野村

野村ノート

野村ノート

野球はほとんど知らないのでうかつなことは言えないが、実はこう見えて、結構ノムさんのファンである。「クえないオヤジ」は大好きだから、この頃の、ほとんどリップサービスの域に達している発言の数々など、楽しくてしょうがない。
ヤクルトの監督をしていた時から知っていたが、それこそこちらは親父とキャッチボールをしていたようなガキだったから、どこまで分かっていたのか怪しいところだ。戦後初の三冠王になったとか、選手兼監督として「代打オレ」をしていたことは、かなり後になってから知った。セットポジションの開発だとか、「先発中継ぎ抑え」の分業をはじめたのが彼だというのは、もっと後になってから知った。
早い話「頭使って野球をやれ」という教えは、門外漢にも興味深い。
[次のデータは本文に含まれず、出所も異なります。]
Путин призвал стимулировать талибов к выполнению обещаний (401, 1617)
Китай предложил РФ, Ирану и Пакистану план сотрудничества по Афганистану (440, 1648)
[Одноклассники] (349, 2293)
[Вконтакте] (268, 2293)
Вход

いつかのドキュメンタリーで、「(プロとして)生きていくのは大変なことなんだ」と奮起を促したり、「9人のうちどうしてキャッチャーだけが逆をむいてプレーしているのか考えてみろ」といった発言は印象に残っている。
さて本書。基本的には「言われてみればそりゃそうだよな」ということが、一球一球の配球を含め詳しく書いてあり、ものの考え方として面白い。こちらも若者の端くれなので、私の若き故の未熟さゆえか、「年寄りの説教」みたいでちょっとだけ反発を覚える部分と、私の頭の悪さゆえか、話が煩雑であっちこっちにいっている印象あり。